■ **Your goal**: Copy out, word for word, the lines from the one with "Task: Click the curl_easy_init output line" up to and including the one with "[x=104, y=367]".

───── Records to process ─────

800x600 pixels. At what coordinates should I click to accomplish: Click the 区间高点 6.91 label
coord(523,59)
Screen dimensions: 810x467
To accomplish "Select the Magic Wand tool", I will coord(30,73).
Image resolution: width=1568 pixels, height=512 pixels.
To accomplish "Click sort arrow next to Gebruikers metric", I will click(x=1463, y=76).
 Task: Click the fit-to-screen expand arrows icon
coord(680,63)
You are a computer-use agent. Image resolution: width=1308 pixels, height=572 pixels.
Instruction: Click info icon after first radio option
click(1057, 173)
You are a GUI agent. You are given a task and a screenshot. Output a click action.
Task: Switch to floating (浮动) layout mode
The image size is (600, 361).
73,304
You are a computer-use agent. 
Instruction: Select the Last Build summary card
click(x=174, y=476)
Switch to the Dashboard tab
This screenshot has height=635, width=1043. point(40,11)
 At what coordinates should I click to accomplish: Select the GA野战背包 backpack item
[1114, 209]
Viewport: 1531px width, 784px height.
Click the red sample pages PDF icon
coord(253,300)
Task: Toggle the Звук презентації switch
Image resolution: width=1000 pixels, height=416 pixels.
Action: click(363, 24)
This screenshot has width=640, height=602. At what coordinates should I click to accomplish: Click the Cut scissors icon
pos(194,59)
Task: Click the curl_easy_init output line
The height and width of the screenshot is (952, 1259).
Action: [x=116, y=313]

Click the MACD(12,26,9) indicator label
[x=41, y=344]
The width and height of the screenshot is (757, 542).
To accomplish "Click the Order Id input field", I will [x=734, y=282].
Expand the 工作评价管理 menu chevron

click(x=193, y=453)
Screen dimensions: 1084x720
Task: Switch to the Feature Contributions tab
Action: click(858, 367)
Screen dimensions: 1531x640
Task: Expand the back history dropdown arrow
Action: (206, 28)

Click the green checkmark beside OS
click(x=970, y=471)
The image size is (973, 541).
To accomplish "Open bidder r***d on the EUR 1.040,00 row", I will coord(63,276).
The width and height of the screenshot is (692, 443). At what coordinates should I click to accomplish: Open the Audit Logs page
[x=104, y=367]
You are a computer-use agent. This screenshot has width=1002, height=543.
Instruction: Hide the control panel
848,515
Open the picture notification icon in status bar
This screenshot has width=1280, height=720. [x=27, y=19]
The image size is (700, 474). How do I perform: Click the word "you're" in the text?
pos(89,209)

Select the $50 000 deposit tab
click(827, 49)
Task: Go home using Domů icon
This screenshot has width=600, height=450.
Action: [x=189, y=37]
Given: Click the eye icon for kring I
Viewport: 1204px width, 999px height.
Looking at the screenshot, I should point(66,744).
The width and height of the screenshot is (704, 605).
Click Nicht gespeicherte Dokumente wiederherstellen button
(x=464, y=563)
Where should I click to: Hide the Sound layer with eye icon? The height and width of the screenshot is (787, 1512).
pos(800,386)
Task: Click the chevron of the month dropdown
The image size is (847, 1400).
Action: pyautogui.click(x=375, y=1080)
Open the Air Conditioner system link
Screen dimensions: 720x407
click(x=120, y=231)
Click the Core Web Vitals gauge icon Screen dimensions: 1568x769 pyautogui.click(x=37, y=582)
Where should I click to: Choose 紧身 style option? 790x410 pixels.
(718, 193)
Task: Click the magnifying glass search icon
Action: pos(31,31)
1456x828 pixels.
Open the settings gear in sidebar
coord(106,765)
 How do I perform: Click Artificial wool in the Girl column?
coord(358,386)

─────

■ **The reply**:
Task: Click the curl_easy_init output line
The height and width of the screenshot is (952, 1259).
Action: [x=116, y=313]

Click the MACD(12,26,9) indicator label
[x=41, y=344]
The width and height of the screenshot is (757, 542).
To accomplish "Click the Order Id input field", I will [x=734, y=282].
Expand the 工作评价管理 menu chevron

click(x=193, y=453)
Screen dimensions: 1084x720
Task: Switch to the Feature Contributions tab
Action: click(858, 367)
Screen dimensions: 1531x640
Task: Expand the back history dropdown arrow
Action: (206, 28)

Click the green checkmark beside OS
click(x=970, y=471)
The image size is (973, 541).
To accomplish "Open bidder r***d on the EUR 1.040,00 row", I will coord(63,276).
The width and height of the screenshot is (692, 443). At what coordinates should I click to accomplish: Open the Audit Logs page
[x=104, y=367]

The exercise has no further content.